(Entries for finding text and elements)
----

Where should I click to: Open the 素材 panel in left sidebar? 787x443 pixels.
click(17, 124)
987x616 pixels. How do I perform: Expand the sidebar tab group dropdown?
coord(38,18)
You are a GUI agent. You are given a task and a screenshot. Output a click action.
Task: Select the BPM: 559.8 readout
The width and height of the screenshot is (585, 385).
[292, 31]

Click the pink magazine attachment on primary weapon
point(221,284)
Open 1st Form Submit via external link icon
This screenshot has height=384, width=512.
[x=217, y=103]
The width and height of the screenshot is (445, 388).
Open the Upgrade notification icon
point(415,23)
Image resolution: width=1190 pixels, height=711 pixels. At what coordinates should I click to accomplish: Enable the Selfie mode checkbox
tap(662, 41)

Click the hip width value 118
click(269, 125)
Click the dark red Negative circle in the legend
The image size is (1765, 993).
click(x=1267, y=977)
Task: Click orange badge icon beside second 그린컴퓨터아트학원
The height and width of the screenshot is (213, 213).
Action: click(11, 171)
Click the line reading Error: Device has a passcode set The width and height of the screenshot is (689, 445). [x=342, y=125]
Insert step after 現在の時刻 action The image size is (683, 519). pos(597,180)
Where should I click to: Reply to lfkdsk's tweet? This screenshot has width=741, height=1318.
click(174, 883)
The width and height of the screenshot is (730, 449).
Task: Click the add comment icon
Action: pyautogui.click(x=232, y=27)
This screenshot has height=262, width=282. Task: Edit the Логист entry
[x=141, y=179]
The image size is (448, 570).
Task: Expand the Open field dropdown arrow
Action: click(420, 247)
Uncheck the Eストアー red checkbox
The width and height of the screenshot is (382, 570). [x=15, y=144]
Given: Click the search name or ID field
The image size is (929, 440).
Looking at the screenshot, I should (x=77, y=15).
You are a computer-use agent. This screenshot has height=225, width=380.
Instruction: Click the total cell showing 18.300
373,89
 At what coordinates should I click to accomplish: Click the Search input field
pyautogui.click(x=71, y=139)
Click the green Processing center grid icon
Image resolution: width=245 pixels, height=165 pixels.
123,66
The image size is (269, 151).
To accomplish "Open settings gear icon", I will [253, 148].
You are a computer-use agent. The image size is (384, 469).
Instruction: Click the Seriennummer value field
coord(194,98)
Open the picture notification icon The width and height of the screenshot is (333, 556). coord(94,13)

----

Turn each line of the listing above into one string in a JSON array, leaving out blank lines.

TASK ANSWER —
[
  "Where should I click to: Open the 素材 panel in left sidebar? 787x443 pixels.",
  "click(17, 124)",
  "987x616 pixels. How do I perform: Expand the sidebar tab group dropdown?",
  "coord(38,18)",
  "You are a GUI agent. You are given a task and a screenshot. Output a click action.",
  "Task: Select the BPM: 559.8 readout",
  "The width and height of the screenshot is (585, 385).",
  "[292, 31]",
  "Click the pink magazine attachment on primary weapon",
  "point(221,284)",
  "Open 1st Form Submit via external link icon",
  "This screenshot has height=384, width=512.",
  "[x=217, y=103]",
  "The width and height of the screenshot is (445, 388).",
  "Open the Upgrade notification icon",
  "point(415,23)",
  "Image resolution: width=1190 pixels, height=711 pixels. At what coordinates should I click to accomplish: Enable the Selfie mode checkbox",
  "tap(662, 41)",
  "Click the hip width value 118",
  "click(269, 125)",
  "Click the dark red Negative circle in the legend",
  "The image size is (1765, 993).",
  "click(x=1267, y=977)",
  "Task: Click orange badge icon beside second 그린컴퓨터아트학원",
  "The height and width of the screenshot is (213, 213).",
  "Action: click(11, 171)",
  "Click the line reading Error: Device has a passcode set The width and height of the screenshot is (689, 445). [x=342, y=125]",
  "Insert step after 現在の時刻 action The image size is (683, 519). pos(597,180)",
  "Where should I click to: Reply to lfkdsk's tweet? This screenshot has width=741, height=1318.",
  "click(174, 883)",
  "The width and height of the screenshot is (730, 449).",
  "Task: Click the add comment icon",
  "Action: pyautogui.click(x=232, y=27)",
  "This screenshot has height=262, width=282. Task: Edit the Логист entry",
  "[x=141, y=179]",
  "The image size is (448, 570).",
  "Task: Expand the Open field dropdown arrow",
  "Action: click(420, 247)",
  "Uncheck the Eストアー red checkbox",
  "The width and height of the screenshot is (382, 570). [x=15, y=144]",
  "Given: Click the search name or ID field",
  "The image size is (929, 440).",
  "Looking at the screenshot, I should (x=77, y=15).",
  "You are a computer-use agent. This screenshot has height=225, width=380.",
  "Instruction: Click the total cell showing 18.300",
  "373,89",
  " At what coordinates should I click to accomplish: Click the Search input field",
  "pyautogui.click(x=71, y=139)",
  "Click the green Processing center grid icon",
  "Image resolution: width=245 pixels, height=165 pixels.",
  "123,66",
  "The image size is (269, 151).",
  "To accomplish \"Open settings gear icon\", I will [253, 148].",
  "You are a computer-use agent. The image size is (384, 469).",
  "Instruction: Click the Seriennummer value field",
  "coord(194,98)",
  "Open the picture notification icon The width and height of the screenshot is (333, 556). coord(94,13)"
]